:: TASK TO COMPLETE ::
Reproduce each line from the records that holds "will".

[Collected data]
+++

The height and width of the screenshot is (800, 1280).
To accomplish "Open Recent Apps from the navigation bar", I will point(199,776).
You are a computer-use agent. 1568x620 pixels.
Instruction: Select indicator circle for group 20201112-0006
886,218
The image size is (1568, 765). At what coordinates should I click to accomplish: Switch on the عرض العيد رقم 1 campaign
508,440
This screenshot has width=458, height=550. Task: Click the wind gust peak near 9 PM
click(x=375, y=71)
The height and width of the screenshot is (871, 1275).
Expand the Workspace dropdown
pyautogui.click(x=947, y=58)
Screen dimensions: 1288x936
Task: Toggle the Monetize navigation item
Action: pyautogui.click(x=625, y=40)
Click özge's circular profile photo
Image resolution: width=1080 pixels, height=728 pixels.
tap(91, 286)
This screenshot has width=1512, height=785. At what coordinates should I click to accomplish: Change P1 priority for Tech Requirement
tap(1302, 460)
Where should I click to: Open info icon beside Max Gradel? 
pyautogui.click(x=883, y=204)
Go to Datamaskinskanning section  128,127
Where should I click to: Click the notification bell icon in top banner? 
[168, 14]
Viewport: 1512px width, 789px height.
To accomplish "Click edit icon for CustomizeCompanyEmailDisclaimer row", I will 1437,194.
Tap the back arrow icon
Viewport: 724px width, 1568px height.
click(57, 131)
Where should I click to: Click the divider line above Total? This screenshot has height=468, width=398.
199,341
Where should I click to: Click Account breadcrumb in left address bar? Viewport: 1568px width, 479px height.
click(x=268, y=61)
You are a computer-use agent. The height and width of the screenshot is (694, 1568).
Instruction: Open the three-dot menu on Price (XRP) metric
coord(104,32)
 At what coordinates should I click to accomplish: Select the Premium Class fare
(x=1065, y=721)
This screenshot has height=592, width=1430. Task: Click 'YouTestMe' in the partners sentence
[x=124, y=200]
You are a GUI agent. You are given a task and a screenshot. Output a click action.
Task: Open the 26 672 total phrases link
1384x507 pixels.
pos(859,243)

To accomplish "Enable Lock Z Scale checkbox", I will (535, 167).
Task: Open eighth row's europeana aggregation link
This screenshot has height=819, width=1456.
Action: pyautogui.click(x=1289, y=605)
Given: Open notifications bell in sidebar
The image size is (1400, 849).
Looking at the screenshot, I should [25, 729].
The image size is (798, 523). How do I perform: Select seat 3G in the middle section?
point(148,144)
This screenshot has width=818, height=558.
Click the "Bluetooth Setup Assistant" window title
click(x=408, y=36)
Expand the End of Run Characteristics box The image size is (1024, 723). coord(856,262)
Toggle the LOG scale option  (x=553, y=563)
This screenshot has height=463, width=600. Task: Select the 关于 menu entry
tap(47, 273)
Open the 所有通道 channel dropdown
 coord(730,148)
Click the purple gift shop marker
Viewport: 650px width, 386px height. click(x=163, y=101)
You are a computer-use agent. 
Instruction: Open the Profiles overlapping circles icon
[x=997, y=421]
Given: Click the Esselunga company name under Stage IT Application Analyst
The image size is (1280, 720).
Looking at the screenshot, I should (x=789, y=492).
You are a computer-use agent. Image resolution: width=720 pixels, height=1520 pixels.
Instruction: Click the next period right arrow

+++

:: REPLY ::
To accomplish "Open Recent Apps from the navigation bar", I will point(199,776).
To accomplish "Click edit icon for CustomizeCompanyEmailDisclaimer row", I will 1437,194.
To accomplish "Enable Lock Z Scale checkbox", I will (535, 167).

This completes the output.